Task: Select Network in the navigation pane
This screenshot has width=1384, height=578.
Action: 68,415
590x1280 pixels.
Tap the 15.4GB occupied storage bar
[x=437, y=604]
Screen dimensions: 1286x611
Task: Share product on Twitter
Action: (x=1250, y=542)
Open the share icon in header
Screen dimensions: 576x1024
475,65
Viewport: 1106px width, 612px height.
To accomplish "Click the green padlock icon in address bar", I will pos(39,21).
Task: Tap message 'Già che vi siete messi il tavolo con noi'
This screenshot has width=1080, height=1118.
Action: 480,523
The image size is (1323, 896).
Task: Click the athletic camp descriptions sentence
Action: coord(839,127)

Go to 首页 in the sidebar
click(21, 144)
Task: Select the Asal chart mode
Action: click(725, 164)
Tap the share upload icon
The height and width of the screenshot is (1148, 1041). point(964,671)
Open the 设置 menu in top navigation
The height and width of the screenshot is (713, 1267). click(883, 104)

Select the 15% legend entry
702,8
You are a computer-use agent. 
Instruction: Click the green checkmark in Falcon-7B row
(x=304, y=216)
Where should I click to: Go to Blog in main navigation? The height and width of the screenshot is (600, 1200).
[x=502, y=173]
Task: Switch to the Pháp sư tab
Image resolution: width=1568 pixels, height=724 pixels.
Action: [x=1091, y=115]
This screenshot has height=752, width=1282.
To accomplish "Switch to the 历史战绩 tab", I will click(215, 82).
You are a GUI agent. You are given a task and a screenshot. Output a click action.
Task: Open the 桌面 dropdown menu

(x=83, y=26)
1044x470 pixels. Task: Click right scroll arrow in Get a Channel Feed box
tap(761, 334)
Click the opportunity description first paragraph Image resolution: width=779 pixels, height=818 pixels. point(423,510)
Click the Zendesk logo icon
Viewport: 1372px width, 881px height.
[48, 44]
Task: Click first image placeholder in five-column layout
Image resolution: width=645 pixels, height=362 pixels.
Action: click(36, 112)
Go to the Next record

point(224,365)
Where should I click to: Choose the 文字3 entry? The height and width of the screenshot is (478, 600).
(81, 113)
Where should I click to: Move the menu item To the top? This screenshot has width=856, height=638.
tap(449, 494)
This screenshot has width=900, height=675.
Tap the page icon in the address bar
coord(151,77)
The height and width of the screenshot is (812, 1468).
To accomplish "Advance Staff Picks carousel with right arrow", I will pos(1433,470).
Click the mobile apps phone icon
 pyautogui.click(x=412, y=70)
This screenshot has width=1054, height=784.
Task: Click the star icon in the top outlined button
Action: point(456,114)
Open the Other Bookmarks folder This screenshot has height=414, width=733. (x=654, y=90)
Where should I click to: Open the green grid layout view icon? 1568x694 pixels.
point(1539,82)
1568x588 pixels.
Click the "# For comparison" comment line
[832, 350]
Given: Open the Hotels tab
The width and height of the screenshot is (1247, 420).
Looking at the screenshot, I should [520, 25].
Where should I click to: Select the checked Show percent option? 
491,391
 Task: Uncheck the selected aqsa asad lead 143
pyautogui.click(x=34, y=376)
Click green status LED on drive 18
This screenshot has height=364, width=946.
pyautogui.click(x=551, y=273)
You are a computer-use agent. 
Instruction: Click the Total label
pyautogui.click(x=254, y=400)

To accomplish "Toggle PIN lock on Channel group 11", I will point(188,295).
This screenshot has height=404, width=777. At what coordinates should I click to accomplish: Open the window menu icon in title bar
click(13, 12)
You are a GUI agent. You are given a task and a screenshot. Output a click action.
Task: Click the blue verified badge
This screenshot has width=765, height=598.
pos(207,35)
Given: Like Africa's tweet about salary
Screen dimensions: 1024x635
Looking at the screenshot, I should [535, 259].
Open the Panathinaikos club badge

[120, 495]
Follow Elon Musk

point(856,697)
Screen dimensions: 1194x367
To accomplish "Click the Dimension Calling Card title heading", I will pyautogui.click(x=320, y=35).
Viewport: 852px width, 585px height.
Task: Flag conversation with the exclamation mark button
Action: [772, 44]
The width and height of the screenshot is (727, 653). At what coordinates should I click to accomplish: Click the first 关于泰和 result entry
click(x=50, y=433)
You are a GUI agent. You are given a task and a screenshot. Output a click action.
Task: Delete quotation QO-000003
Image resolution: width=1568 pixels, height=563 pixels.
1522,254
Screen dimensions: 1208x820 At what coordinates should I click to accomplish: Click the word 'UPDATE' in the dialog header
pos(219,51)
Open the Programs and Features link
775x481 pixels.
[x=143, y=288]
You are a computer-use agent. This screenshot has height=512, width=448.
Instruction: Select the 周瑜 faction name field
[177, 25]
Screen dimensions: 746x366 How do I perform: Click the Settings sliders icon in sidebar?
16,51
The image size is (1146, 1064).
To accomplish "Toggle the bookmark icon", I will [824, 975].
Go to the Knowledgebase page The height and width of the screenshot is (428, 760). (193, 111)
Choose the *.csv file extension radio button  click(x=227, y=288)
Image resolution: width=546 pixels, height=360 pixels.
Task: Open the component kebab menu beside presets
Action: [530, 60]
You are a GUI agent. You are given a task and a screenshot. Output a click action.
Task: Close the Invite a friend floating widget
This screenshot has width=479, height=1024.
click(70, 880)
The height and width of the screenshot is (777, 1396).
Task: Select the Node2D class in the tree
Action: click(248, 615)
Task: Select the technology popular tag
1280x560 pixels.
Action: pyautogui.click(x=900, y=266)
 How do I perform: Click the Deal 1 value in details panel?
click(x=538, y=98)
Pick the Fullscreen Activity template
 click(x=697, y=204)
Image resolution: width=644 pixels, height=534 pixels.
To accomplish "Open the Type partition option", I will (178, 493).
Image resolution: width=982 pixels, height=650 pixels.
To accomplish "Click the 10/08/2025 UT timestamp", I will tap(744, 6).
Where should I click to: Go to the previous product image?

WHAT TO DO
Beginning at the opening line of the data, transcribe each line exactly until you reach the line with "Click the Zendesk logo icon", which you also include, and go no further.

ANSWER FOR THE TASK
Task: Select Network in the navigation pane
This screenshot has width=1384, height=578.
Action: 68,415
590x1280 pixels.
Tap the 15.4GB occupied storage bar
[x=437, y=604]
Screen dimensions: 1286x611
Task: Share product on Twitter
Action: (x=1250, y=542)
Open the share icon in header
Screen dimensions: 576x1024
475,65
Viewport: 1106px width, 612px height.
To accomplish "Click the green padlock icon in address bar", I will pos(39,21).
Task: Tap message 'Già che vi siete messi il tavolo con noi'
This screenshot has width=1080, height=1118.
Action: 480,523
The image size is (1323, 896).
Task: Click the athletic camp descriptions sentence
Action: coord(839,127)

Go to 首页 in the sidebar
click(21, 144)
Task: Select the Asal chart mode
Action: click(725, 164)
Tap the share upload icon
The height and width of the screenshot is (1148, 1041). point(964,671)
Open the 设置 menu in top navigation
The height and width of the screenshot is (713, 1267). click(883, 104)

Select the 15% legend entry
702,8
You are a computer-use agent. 
Instruction: Click the green checkmark in Falcon-7B row
(x=304, y=216)
Where should I click to: Go to Blog in main navigation? The height and width of the screenshot is (600, 1200).
[x=502, y=173]
Task: Switch to the Pháp sư tab
Image resolution: width=1568 pixels, height=724 pixels.
Action: [x=1091, y=115]
This screenshot has height=752, width=1282.
To accomplish "Switch to the 历史战绩 tab", I will click(215, 82).
You are a GUI agent. You are given a task and a screenshot. Output a click action.
Task: Open the 桌面 dropdown menu

(x=83, y=26)
1044x470 pixels. Task: Click right scroll arrow in Get a Channel Feed box
tap(761, 334)
Click the opportunity description first paragraph Image resolution: width=779 pixels, height=818 pixels. point(423,510)
Click the Zendesk logo icon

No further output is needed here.